-------- MATERIAL FOR THE TASK
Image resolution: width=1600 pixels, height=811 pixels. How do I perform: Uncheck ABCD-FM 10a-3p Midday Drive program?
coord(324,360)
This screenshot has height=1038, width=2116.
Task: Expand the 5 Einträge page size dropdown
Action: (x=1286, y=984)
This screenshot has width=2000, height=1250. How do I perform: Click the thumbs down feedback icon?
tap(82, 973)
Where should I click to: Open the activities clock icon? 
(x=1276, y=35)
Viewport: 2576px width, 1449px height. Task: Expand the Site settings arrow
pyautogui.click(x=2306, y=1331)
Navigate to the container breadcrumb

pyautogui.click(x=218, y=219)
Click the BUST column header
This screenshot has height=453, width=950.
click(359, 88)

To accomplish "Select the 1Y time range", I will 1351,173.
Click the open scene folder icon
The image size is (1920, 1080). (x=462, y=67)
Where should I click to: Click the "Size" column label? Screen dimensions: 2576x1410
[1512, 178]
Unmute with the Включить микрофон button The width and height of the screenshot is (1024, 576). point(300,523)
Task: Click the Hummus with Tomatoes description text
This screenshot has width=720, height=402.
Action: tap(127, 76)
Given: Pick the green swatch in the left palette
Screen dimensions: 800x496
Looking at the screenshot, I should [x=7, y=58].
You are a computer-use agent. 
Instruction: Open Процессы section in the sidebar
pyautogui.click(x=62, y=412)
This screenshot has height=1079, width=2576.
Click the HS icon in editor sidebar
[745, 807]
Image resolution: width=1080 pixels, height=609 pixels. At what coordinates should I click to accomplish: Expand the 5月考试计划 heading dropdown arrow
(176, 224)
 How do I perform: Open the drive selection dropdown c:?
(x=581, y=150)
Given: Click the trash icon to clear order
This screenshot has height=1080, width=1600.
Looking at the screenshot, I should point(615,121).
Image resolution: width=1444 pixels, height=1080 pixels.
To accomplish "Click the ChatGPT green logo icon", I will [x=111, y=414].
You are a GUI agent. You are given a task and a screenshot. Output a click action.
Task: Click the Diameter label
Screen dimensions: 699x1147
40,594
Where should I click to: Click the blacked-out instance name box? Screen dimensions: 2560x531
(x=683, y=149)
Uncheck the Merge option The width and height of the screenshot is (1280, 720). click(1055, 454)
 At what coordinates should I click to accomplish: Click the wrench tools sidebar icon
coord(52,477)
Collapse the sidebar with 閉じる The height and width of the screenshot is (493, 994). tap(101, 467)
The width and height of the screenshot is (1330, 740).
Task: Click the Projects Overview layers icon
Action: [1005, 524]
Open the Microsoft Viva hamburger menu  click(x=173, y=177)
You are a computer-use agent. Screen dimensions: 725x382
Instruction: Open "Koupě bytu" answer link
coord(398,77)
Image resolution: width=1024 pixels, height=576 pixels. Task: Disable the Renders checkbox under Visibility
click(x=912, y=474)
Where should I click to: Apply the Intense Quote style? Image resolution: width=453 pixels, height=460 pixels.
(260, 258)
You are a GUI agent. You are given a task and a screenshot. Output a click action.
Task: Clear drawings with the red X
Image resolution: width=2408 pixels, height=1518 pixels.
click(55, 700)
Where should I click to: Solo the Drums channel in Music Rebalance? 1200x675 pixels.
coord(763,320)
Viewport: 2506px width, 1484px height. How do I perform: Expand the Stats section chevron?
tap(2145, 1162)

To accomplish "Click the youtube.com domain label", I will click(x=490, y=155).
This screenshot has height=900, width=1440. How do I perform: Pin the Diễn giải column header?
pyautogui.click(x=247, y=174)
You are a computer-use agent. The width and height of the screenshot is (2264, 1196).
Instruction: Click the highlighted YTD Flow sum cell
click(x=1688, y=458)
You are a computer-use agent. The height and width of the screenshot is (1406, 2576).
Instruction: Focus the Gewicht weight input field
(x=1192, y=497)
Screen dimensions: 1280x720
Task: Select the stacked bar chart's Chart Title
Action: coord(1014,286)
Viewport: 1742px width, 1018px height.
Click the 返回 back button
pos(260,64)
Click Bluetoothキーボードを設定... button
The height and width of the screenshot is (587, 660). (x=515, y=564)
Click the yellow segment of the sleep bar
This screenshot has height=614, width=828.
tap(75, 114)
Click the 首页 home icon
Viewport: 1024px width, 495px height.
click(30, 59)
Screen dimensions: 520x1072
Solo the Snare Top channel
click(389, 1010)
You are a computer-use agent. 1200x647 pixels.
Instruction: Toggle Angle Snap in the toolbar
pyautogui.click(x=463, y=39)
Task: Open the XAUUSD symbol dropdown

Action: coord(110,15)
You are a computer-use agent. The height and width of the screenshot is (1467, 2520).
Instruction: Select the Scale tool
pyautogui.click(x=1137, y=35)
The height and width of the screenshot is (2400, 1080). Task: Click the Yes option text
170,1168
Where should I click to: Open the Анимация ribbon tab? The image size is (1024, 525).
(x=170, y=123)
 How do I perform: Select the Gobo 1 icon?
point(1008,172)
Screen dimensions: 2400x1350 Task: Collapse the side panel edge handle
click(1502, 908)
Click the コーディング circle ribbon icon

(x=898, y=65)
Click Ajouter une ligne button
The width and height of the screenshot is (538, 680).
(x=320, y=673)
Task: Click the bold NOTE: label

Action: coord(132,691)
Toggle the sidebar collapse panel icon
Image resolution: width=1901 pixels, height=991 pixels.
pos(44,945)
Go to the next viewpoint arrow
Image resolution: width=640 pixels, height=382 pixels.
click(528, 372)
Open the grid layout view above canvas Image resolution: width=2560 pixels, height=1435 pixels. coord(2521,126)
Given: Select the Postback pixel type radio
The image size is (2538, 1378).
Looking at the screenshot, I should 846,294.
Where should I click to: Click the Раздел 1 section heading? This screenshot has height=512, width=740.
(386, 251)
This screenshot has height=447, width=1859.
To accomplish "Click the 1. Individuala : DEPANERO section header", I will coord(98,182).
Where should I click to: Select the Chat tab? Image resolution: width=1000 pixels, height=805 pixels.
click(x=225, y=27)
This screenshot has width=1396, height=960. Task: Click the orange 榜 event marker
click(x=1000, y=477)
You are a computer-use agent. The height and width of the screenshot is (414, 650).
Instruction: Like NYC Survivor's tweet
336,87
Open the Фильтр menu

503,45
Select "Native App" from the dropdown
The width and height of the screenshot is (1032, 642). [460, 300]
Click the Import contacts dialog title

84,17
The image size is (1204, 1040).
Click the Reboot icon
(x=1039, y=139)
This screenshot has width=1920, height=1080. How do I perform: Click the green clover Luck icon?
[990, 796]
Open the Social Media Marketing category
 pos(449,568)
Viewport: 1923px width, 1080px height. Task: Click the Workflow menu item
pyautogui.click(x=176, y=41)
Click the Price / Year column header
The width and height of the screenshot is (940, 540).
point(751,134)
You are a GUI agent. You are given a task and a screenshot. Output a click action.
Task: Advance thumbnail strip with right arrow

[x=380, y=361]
----------------
§ TASK OBJECTIVE:
Please write out every item above without changing a single character.

§ RESPONSE TO THIS EXERCISE:
Image resolution: width=1600 pixels, height=811 pixels. How do I perform: Uncheck ABCD-FM 10a-3p Midday Drive program?
coord(324,360)
This screenshot has height=1038, width=2116.
Task: Expand the 5 Einträge page size dropdown
Action: (x=1286, y=984)
This screenshot has width=2000, height=1250. How do I perform: Click the thumbs down feedback icon?
tap(82, 973)
Where should I click to: Open the activities clock icon? 
(x=1276, y=35)
Viewport: 2576px width, 1449px height. Task: Expand the Site settings arrow
pyautogui.click(x=2306, y=1331)
Navigate to the container breadcrumb

pyautogui.click(x=218, y=219)
Click the BUST column header
This screenshot has height=453, width=950.
click(359, 88)

To accomplish "Select the 1Y time range", I will 1351,173.
Click the open scene folder icon
The image size is (1920, 1080). (x=462, y=67)
Where should I click to: Click the "Size" column label? Screen dimensions: 2576x1410
[1512, 178]
Unmute with the Включить микрофон button The width and height of the screenshot is (1024, 576). point(300,523)
Task: Click the Hummus with Tomatoes description text
This screenshot has width=720, height=402.
Action: tap(127, 76)
Given: Pick the green swatch in the left palette
Screen dimensions: 800x496
Looking at the screenshot, I should [x=7, y=58].
You are a computer-use agent. 
Instruction: Open Процессы section in the sidebar
pyautogui.click(x=62, y=412)
This screenshot has height=1079, width=2576.
Click the HS icon in editor sidebar
[745, 807]
Image resolution: width=1080 pixels, height=609 pixels. At what coordinates should I click to accomplish: Expand the 5月考试计划 heading dropdown arrow
(176, 224)
 How do I perform: Open the drive selection dropdown c:?
(x=581, y=150)
Given: Click the trash icon to clear order
This screenshot has height=1080, width=1600.
Looking at the screenshot, I should point(615,121).
Image resolution: width=1444 pixels, height=1080 pixels.
To accomplish "Click the ChatGPT green logo icon", I will [x=111, y=414].
You are a GUI agent. You are given a task and a screenshot. Output a click action.
Task: Click the Diameter label
Screen dimensions: 699x1147
40,594
Where should I click to: Click the blacked-out instance name box? Screen dimensions: 2560x531
(x=683, y=149)
Uncheck the Merge option The width and height of the screenshot is (1280, 720). click(1055, 454)
 At what coordinates should I click to accomplish: Click the wrench tools sidebar icon
coord(52,477)
Collapse the sidebar with 閉じる The height and width of the screenshot is (493, 994). tap(101, 467)
The width and height of the screenshot is (1330, 740).
Task: Click the Projects Overview layers icon
Action: [1005, 524]
Open the Microsoft Viva hamburger menu  click(x=173, y=177)
You are a computer-use agent. Screen dimensions: 725x382
Instruction: Open "Koupě bytu" answer link
coord(398,77)
Image resolution: width=1024 pixels, height=576 pixels. Task: Disable the Renders checkbox under Visibility
click(x=912, y=474)
Where should I click to: Apply the Intense Quote style? Image resolution: width=453 pixels, height=460 pixels.
(260, 258)
You are a GUI agent. You are given a task and a screenshot. Output a click action.
Task: Clear drawings with the red X
Image resolution: width=2408 pixels, height=1518 pixels.
click(55, 700)
Where should I click to: Solo the Drums channel in Music Rebalance? 1200x675 pixels.
coord(763,320)
Viewport: 2506px width, 1484px height. How do I perform: Expand the Stats section chevron?
tap(2145, 1162)

To accomplish "Click the youtube.com domain label", I will click(x=490, y=155).
This screenshot has height=900, width=1440. How do I perform: Pin the Diễn giải column header?
pyautogui.click(x=247, y=174)
You are a computer-use agent. The width and height of the screenshot is (2264, 1196).
Instruction: Click the highlighted YTD Flow sum cell
click(x=1688, y=458)
You are a computer-use agent. The height and width of the screenshot is (1406, 2576).
Instruction: Focus the Gewicht weight input field
(x=1192, y=497)
Screen dimensions: 1280x720
Task: Select the stacked bar chart's Chart Title
Action: coord(1014,286)
Viewport: 1742px width, 1018px height.
Click the 返回 back button
pos(260,64)
Click Bluetoothキーボードを設定... button
The height and width of the screenshot is (587, 660). (x=515, y=564)
Click the yellow segment of the sleep bar
This screenshot has height=614, width=828.
tap(75, 114)
Click the 首页 home icon
Viewport: 1024px width, 495px height.
click(30, 59)
Screen dimensions: 520x1072
Solo the Snare Top channel
click(389, 1010)
You are a computer-use agent. 1200x647 pixels.
Instruction: Toggle Angle Snap in the toolbar
pyautogui.click(x=463, y=39)
Task: Open the XAUUSD symbol dropdown

Action: coord(110,15)
You are a computer-use agent. The height and width of the screenshot is (1467, 2520).
Instruction: Select the Scale tool
pyautogui.click(x=1137, y=35)
The height and width of the screenshot is (2400, 1080). Task: Click the Yes option text
170,1168
Where should I click to: Open the Анимация ribbon tab? The image size is (1024, 525).
(x=170, y=123)
 How do I perform: Select the Gobo 1 icon?
point(1008,172)
Screen dimensions: 2400x1350 Task: Collapse the side panel edge handle
click(1502, 908)
Click the コーディング circle ribbon icon

(x=898, y=65)
Click Ajouter une ligne button
The width and height of the screenshot is (538, 680).
(x=320, y=673)
Task: Click the bold NOTE: label

Action: coord(132,691)
Toggle the sidebar collapse panel icon
Image resolution: width=1901 pixels, height=991 pixels.
pos(44,945)
Go to the next viewpoint arrow
Image resolution: width=640 pixels, height=382 pixels.
click(528, 372)
Open the grid layout view above canvas Image resolution: width=2560 pixels, height=1435 pixels. coord(2521,126)
Given: Select the Postback pixel type radio
The image size is (2538, 1378).
Looking at the screenshot, I should 846,294.
Where should I click to: Click the Раздел 1 section heading? This screenshot has height=512, width=740.
(386, 251)
This screenshot has height=447, width=1859.
To accomplish "Click the 1. Individuala : DEPANERO section header", I will coord(98,182).
Where should I click to: Select the Chat tab? Image resolution: width=1000 pixels, height=805 pixels.
click(x=225, y=27)
This screenshot has width=1396, height=960. Task: Click the orange 榜 event marker
click(x=1000, y=477)
You are a computer-use agent. The height and width of the screenshot is (414, 650).
Instruction: Like NYC Survivor's tweet
336,87
Open the Фильтр menu

503,45
Select "Native App" from the dropdown
The width and height of the screenshot is (1032, 642). [460, 300]
Click the Import contacts dialog title

84,17
The image size is (1204, 1040).
Click the Reboot icon
(x=1039, y=139)
This screenshot has width=1920, height=1080. How do I perform: Click the green clover Luck icon?
[990, 796]
Open the Social Media Marketing category
 pos(449,568)
Viewport: 1923px width, 1080px height. Task: Click the Workflow menu item
pyautogui.click(x=176, y=41)
Click the Price / Year column header
The width and height of the screenshot is (940, 540).
point(751,134)
You are a GUI agent. You are given a task and a screenshot. Output a click action.
Task: Advance thumbnail strip with right arrow

[x=380, y=361]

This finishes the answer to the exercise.